"Povero" Malacalza, povera Carige

Una nuova lezione dalla martoriata Carige, la banca ligure che è stata tra le sei maggiori italiane, mentre ora, dopo scandali, inchieste, ribaltoni, liti e controliti giudiziarie, continui e pressanti interventi delle autorità di vigilanza, manovre speculative, in Borsa vale meno di 200 milioni di euro e, secondo qualcuno, è a rischio di commissariamento.
La nuova lezione è conseguente al fresco aut aut che Vittorio Malacalza, azionista di maggioranza relativa di Banca Carige, ha dato al Consiglio di amministrazione dell'istituto genovese di via Cassa di Risparmio, di cui è anche vice presidente: "o va fuori l'amministratore delegato o vado fuori io". Alternativa che, per la massima chiarezza, ha messo per iscritto, in una lettera, letta e consegnata a tutti i consiglieri, nonché ai sindaci, con le relative motivazioni.
L'iniziativa di Malacalza ha scatenato una raffica di critiche e contestazioni: "non ci si comporta così, non è questo il momento giusto per cambiare, cosa diranno quelli della Banca d'Italia e della Bce, ci sono tante operazioni delicate in corso, si mina il prossimo aumento di capitale, si danneggia la Banca, la sua reputazione e gli azionisti".
Come se Malacalza non fosse un socio, proprio lui che ha già investito in Carige quasi 265 milioni di e, ai prezzi attuali di Borsa, ne sta perdendo circa 230, almeno potenzialmente, dato che Piazza Affari valuta meno di 35 milioni la sua partecipazione, pari al 17,6% del capitale.
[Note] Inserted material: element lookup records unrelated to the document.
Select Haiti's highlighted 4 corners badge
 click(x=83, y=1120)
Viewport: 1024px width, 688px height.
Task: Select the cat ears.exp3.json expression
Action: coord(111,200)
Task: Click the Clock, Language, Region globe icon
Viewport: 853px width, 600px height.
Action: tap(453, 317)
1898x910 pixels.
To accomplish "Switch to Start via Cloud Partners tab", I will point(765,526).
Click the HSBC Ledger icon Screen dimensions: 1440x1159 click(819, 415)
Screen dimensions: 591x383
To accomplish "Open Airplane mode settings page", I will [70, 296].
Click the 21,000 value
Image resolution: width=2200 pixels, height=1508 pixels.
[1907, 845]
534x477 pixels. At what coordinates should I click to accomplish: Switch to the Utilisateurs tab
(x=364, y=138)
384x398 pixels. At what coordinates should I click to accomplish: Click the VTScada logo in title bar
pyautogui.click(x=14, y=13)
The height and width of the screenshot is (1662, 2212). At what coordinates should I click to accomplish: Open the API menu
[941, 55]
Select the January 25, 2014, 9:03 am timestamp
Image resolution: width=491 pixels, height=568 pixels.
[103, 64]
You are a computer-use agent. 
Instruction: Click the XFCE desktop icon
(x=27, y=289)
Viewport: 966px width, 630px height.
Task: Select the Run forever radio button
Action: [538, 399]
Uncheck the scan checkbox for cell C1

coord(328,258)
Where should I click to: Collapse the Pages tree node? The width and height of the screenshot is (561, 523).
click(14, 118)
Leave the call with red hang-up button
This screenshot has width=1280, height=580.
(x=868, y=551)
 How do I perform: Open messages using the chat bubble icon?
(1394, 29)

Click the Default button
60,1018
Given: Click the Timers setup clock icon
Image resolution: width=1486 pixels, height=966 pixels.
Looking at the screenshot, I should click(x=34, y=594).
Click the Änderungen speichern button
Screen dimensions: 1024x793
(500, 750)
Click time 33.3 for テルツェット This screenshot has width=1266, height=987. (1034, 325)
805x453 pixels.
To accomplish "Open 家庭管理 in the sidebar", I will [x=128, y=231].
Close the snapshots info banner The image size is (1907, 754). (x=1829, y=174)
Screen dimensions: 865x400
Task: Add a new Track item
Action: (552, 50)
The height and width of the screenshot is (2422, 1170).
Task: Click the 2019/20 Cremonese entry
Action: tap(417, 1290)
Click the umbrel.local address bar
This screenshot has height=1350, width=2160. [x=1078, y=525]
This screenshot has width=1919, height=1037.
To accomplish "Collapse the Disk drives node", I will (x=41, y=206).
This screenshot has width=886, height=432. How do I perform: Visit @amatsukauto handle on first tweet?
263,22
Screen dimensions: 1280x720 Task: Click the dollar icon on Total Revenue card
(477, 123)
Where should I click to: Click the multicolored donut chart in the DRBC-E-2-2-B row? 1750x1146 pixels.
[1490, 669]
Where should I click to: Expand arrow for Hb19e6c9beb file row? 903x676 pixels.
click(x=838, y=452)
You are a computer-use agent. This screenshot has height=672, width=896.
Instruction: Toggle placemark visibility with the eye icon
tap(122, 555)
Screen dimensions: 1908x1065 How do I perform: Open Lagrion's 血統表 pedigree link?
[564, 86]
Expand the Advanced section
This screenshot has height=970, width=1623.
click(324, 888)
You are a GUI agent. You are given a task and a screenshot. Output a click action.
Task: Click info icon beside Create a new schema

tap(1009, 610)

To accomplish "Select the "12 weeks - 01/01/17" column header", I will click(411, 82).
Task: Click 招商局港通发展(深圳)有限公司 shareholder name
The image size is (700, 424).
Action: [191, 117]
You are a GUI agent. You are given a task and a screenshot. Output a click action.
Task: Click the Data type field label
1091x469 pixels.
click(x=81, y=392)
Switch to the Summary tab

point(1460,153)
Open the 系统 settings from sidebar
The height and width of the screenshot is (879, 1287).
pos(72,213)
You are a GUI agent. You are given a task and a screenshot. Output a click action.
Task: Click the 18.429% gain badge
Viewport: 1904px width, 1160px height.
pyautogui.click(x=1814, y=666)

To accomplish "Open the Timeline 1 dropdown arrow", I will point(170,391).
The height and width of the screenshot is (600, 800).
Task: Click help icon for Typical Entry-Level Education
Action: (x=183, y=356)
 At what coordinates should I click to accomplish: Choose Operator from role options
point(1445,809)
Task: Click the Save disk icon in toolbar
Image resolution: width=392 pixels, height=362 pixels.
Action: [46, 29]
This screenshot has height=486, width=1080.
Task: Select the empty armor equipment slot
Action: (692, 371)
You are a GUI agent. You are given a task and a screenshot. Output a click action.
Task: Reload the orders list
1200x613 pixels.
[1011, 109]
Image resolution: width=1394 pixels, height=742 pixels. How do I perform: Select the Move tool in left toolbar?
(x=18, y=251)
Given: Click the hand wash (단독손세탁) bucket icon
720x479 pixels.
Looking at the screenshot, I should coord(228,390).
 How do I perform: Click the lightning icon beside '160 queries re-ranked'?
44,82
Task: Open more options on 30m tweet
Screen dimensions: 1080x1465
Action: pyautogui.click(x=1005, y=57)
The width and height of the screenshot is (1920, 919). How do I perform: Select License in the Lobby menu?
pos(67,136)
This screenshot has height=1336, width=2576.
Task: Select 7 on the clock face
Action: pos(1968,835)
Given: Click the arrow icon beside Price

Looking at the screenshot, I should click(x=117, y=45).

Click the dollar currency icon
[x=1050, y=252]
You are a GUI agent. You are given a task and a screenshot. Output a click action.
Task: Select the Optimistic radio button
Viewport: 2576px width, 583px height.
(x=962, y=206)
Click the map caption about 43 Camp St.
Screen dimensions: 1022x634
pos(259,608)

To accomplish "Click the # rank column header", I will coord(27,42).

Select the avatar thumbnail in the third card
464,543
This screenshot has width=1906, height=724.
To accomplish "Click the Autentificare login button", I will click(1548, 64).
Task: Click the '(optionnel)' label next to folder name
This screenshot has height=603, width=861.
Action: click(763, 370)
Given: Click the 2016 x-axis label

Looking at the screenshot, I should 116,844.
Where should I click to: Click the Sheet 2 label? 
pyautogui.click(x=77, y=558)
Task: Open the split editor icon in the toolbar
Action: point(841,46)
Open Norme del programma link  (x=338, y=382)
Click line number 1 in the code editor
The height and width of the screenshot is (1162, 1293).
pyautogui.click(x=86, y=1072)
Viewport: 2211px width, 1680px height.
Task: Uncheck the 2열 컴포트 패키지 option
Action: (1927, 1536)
Dunque, che cosa insegna il nuovo, clamoroso atto della tragedia Carige? Innanzi tutto, che non basta essere il maggiore azionista per "comandare". Per casi analoghi, in passato, c'era chi diceva che le azioni si pesano e non si contano. E comandava, anche con piccole quote. Come, per la verità, succede ancora adesso, per esempio in Intesa Sanpaolo e non solo. Però, per comandare anche con partecipazioni minori, bisogna essere particolarmente abili, astuti, determinati e duri.
Tanti, fino a pochi giorni fa, hanno creduto che Vittorio Malacalza, nato nel '37 a Bobbio (Piacenza), ma genovese da tempo, avesse tutte le caratteristiche per essere il patron di  Carige. E' un imprenditore di successo, possiede aziende molto profittevoli e d'avanguardia, ha sempre fatto grandi affari, è uscito da Pirelli-Camfin alla grande, cioè con una plusvalenza ricchissima; ha tante buone relazioni e, fra l'altro, non poco potere.
Forse anche lui era convinto che il suo pacchetto di Carige dovesse essere considerato a peso e non contato numericamente. Così non lo ha aumentato, nonostante i prezzi di saldo degli ultimi tempi, con il titolo a 25 centesimi e anche meno, a fronte dei 5 euro e più di tre anni fa. Le risorse per accrescere la sua quota certamente le aveva e le ha; ma non è da escludere che, in qualche modo, gli sia stato "consigliato" di non farlo; magari, da Roma o da Francoforte.
Sta di fatto che non ha assunto la presidenza operativa della "sua" Banca, come invece avrebbe potuto e dovuto, visto quanto successo; ha lasciato troppo spazio ai manager, non ha proposto un gruppo di consiglieri più vicini a lui e meno indipendenti. Così, adesso, per imporsi è costretto a mettere in gioco la sua permanenza al vertice e, pare sottinteso, nella compagine societaria.
Forse, dato che il suo arrivo era stato sollecitato e persino invocato da tanti, che l'avevano individuato come il salvatore di Carige, l'uomo del rilancio della Banca il deus ex machina, Vittorio Malacalza, sposato con la cugina del regista Marco Bellocchio, ha anche sottovalutato che forse qualche potente, a Roma o a Francoforte o a Londra o a Milano, vuole invece che Carige perda l'autonomia e venga acquisita, piuttosto che aggregata a qualche colosso, magari straniero.
C'è chi dice che Vittorio Malacalza sia deciso a non mollare, a combattere anche contro poteri forti e speculatori internazionali; per difendere i suoi interessi, comuni agli altri azionisti, per la salvezza e la riscossa della Carige, per garantire alla Liguria, innanzi tutto, la continuità dell'attività di una banca storicamente sensibile e vicina alla sua comunità. Con lui si schierano, fra gli altri, quanti credono nell'iniziativa privata, nei diritti della maggioranza (anche se relativa) e sono contrari all'eccessiva invadenza dei regolatori e dei vigilanti, sulla cui neutralità è sempre più lecito dubitare, come sui loro vincoli e i loro obblighi.
Il dramma genovese continua. Resta da seguire, anche perché non mancherà di offrire altre lezioni.